Le Coming-out de la Pologne, c’est pour quand ?

Charlotte Guibert, correspondante à Varsovie (Pologne)
13 Mars 2013



A l’heure où le « mariage pour tous » est au centre du débat politico-social français, "Le Journal International" vous emmène du côté de l’Europe de l’Est, plus exactement en Pologne, le pays le plus catholique d’Europe, où l’on préfère bien souvent éviter le sujet.


Lech Walesa
Lech Walesa
Certains n’hésitent pas à clamer haut et fort que "les homosexuels ne méritent pas une plus grande place dans l’espace public que celle qui leur est accordée aujourd’hui, puisqu’ils restent une minorité". Ces propos, datant d’il y a quelques jours, sont ceux de Lech Walesa, personnage symbolique du syndicat Solidarnosc, mouvement qui a joué un rôle primordial dans l’opposition au régime communiste. Pour lui, les députés homosexuels polonais devraient être mis de côté, voire bannis du parlement. Cette déclaration a choqué certains Polonais, surtout les "jeunes des grandes villes, comme nous, explique Konrad, mais ses propos reflètent plutôt bien tout un pan conservateur de la société polonaise". En interrogeant les Polonais sur la question de l’homosexualité en politique, bien souvent, ils mettent en avant un problème plus général : celui du manque de représentativité de l’ensemble des minorités dans la sphère politique, pas seulement les homosexuels.

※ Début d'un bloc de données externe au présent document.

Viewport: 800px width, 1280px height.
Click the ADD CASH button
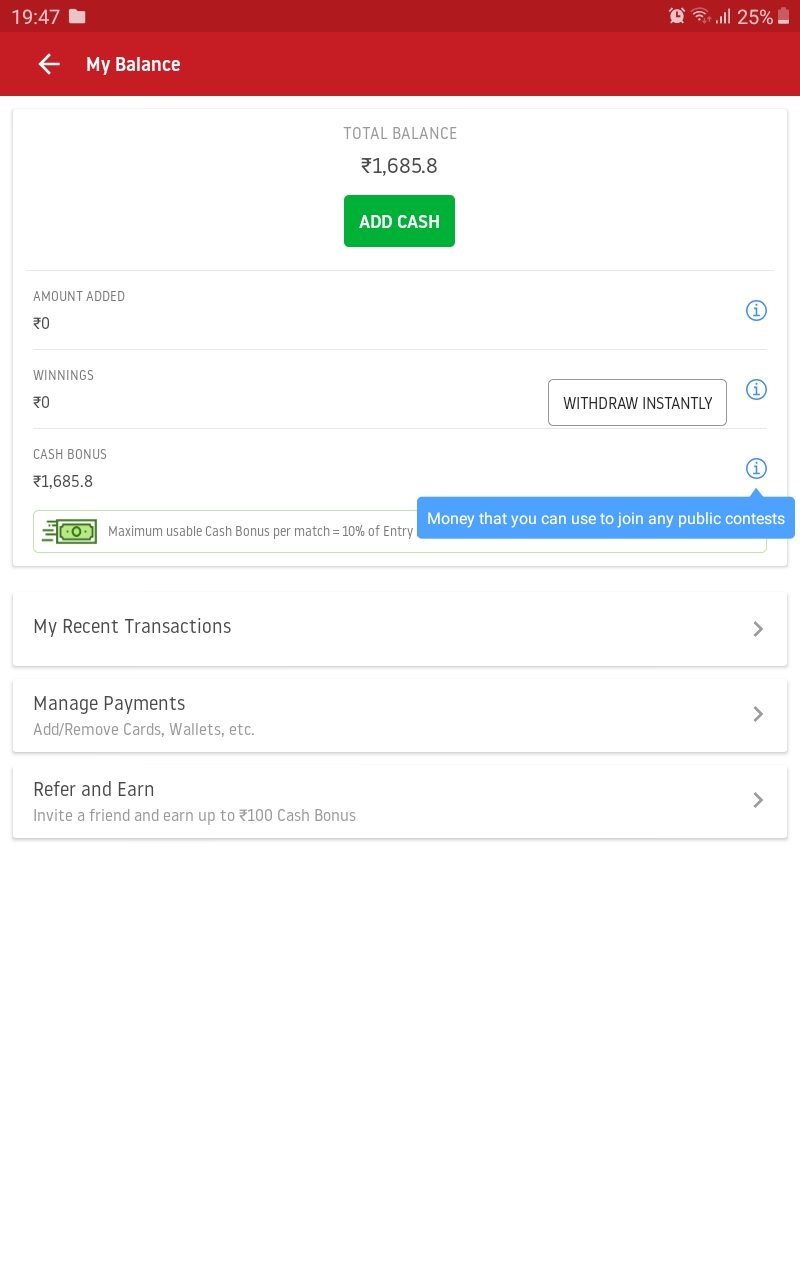(399, 221)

Si les Polonais, de manière générale, semblent devenir de plus en plus tolérants face à l’homosexualité — notamment les jeunes — il n’en demeure pas moins que les homosexuel(le)s vivent toujours "cachés" et sont victimes d’importantes discriminations dans l’ensemble du pays. Même dans la capitale, il est encore rare de croiser des gays ou lesbiennes main dans la main. 

Une situation héritée de la force de l’Eglise

L’Eglise semble très influente, dans un pays où 90% de la population se dit catholique. Les stéréotypes sont d’ailleurs relayés par les autorités, notamment les hommes politiques. Il est en effet commun d’entendre des passages de la Bible dans les discours publics rappelant à la population le caractère "diabolique" de l’homosexualité. Le gouvernement des frères Kaczyński avait même interdit la gaypride polonaise en 2007. Suite à cet événement, un arrêt du Conseil constitutionnel empêche désormais le gouvernement d’interdire cette manifestation.

@Michal Cizek • AFP
@Michal Cizek • AFP
Cependant, il ne faut pas oublier l’impact de l’histoire polonaise sur les mœurs et les mentalités. Le siècle dernier a été très douloureux pour le peuple polonais. Tiraillées entre le nazisme et le communisme, la Pologne et sa population ont été imprégnées par cette période, ceci étant probablement l'une des causes de l’hostilité des Polonais, surtout les personnes âgées.

Néanmoins, les homosexuels polonais, après avoir longtemps nié être victimes de stigmatisation, commencent à prendre conscience de leur inexistence au nom de la loi. Presque dix ans après l’adhésion de la Pologne à l’Union européenne — qui représentait un véritable espoir vers un changement des mentalités — l’homophobie a diminué, mais n’a toujours pas disparue de la société polonaise. Seulement 16% des Polonais seraient favorables au mariage gay (selon un sondage de TNS Polska en 2012).

En juin 2012, un arc en ciel fabriqué en fleurs en papier avait été installé place Zbawiciela à Varsovie. Cette installation, aux couleurs du très célèbre drapeau gay, qui n’avait pas à l’origine la vocation de défendre les droits des gays et lesbiennes, est devenue malgré tout un symbole de liberté et d’optimisme pour la communauté homosexuelle. Celui-ci, brûlé à plusieurs reprises, se tient toujours debout, à moitié détruit, devant l’église St Rédempteur.

Le très récent rejet de la loi pour le pacte civil pour les couples homosexuels, le 25 janvier 2013, met en lumière le caractère rétrograde de la Pologne qui semble avoir du mal à s’effacer. Lukasz, Polonais d’une trentaine d’années, avoue lui-même se sentir confus en voyant deux hommes ou deux femmes s’embrasser, et a du mal à se positionner de manière claire. « Je tolère l’homosexualité mais je ne suis pas en faveur de tout ce lobbying qui promeut l’homosexualité comme quelque chose de normal ».

Il faudra au moins attendre la prochaine législature pour espérer une avancée en faveur des gays et lesbiennes. En attendant, les associations luttant pour l’émancipation des homosexuels se multiplient et sont bien décidées à faire changer les choses.